======== Supplied data ========

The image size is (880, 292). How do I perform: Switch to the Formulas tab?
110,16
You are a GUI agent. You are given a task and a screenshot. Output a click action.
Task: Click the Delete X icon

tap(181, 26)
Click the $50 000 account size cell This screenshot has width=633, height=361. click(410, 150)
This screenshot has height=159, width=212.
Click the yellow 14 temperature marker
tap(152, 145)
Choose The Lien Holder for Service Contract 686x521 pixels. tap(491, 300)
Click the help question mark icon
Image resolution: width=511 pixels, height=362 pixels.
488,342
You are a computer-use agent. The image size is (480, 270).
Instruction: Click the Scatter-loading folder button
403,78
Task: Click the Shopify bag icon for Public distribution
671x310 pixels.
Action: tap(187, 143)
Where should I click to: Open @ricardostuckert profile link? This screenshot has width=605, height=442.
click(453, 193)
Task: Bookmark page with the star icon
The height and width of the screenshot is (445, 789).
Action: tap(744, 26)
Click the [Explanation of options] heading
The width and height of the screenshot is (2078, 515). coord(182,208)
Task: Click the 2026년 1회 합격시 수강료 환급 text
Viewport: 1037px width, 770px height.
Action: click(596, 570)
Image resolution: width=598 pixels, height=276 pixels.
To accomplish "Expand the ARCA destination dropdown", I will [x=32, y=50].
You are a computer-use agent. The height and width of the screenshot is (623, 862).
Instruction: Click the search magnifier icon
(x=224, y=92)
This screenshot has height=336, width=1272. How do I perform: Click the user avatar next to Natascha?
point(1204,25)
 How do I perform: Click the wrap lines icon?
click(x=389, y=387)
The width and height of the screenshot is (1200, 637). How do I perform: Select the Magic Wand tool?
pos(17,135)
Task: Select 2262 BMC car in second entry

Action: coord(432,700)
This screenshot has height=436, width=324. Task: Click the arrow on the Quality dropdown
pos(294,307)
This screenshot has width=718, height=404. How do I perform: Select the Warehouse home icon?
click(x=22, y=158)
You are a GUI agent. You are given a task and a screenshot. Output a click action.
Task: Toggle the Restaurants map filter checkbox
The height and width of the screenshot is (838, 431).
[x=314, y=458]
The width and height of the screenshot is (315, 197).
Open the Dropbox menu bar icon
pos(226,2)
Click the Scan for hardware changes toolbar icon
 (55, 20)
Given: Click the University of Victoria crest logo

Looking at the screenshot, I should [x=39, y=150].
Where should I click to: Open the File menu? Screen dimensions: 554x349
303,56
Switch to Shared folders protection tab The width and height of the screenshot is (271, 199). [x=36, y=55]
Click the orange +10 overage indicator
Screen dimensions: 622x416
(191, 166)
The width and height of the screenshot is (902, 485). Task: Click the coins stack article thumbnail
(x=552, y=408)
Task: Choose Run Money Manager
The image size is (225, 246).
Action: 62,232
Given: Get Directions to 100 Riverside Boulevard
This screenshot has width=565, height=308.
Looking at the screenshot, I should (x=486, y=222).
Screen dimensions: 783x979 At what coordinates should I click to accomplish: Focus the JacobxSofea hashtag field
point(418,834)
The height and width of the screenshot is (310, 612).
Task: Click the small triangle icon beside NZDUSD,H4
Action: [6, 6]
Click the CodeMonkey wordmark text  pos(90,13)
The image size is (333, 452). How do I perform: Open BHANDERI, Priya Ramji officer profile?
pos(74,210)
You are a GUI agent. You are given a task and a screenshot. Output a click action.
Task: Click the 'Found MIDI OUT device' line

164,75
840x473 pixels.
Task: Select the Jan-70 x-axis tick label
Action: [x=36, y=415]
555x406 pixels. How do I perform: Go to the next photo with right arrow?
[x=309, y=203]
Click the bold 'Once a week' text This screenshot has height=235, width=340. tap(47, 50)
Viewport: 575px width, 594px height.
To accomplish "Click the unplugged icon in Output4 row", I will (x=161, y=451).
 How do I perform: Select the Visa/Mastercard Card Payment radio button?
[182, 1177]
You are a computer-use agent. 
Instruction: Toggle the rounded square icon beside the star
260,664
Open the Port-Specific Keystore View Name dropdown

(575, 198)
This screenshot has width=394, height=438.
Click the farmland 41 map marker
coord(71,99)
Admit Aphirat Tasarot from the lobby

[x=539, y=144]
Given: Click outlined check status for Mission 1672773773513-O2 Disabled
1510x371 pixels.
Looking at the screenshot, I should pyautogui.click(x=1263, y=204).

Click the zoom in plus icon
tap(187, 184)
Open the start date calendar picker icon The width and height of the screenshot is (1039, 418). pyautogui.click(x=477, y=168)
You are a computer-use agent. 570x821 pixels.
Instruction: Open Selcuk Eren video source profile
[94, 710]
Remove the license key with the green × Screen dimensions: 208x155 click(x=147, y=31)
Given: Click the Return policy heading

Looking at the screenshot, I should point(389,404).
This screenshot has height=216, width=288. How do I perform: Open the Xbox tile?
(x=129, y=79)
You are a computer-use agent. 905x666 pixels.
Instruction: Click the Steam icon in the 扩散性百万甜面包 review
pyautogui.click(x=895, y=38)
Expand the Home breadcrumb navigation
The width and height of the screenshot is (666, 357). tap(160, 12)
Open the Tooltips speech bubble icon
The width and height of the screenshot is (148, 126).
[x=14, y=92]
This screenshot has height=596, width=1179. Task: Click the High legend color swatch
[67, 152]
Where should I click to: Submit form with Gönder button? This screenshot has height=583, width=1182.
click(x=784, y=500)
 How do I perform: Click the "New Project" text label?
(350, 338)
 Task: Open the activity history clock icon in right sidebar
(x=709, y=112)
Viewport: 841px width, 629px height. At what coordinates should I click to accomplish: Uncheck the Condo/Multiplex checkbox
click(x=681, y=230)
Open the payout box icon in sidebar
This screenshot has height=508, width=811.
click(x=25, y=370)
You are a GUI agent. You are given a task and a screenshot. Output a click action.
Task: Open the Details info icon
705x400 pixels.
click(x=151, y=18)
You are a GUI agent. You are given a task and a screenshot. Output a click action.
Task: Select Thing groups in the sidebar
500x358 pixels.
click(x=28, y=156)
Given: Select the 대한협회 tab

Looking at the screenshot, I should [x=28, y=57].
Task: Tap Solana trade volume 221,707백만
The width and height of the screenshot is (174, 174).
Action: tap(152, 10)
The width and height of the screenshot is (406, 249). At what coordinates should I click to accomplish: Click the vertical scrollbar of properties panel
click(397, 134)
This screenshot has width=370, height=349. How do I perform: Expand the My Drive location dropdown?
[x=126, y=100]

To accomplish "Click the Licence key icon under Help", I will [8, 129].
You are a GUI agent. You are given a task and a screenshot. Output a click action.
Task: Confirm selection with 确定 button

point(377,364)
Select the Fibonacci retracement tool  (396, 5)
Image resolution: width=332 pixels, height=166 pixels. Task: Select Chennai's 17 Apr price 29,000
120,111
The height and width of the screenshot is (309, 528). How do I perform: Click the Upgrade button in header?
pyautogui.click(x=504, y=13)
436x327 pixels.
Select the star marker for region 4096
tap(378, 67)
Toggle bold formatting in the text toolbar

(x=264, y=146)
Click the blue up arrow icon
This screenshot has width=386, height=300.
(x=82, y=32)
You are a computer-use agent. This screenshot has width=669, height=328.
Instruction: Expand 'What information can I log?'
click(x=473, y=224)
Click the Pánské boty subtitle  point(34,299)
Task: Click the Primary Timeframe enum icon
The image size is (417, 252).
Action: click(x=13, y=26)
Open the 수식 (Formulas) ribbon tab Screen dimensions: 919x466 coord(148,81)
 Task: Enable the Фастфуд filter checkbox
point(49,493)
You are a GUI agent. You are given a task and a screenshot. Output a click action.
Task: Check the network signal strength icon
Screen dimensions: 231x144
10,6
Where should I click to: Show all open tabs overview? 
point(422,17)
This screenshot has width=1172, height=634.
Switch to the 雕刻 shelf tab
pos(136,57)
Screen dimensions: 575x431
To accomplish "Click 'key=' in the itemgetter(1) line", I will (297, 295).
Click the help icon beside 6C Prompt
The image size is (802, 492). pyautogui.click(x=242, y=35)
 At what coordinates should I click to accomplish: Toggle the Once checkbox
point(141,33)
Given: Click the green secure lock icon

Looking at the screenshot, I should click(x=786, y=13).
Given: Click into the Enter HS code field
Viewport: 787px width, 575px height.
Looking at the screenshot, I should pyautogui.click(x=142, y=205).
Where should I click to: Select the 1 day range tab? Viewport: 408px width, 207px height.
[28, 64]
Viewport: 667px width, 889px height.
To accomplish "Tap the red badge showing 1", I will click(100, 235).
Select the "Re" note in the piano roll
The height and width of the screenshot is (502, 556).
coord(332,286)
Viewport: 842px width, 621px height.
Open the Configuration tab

========

| What you have to do |
Tally the lines above that contain "computer"; give only the number.

| Result of this exercise |
6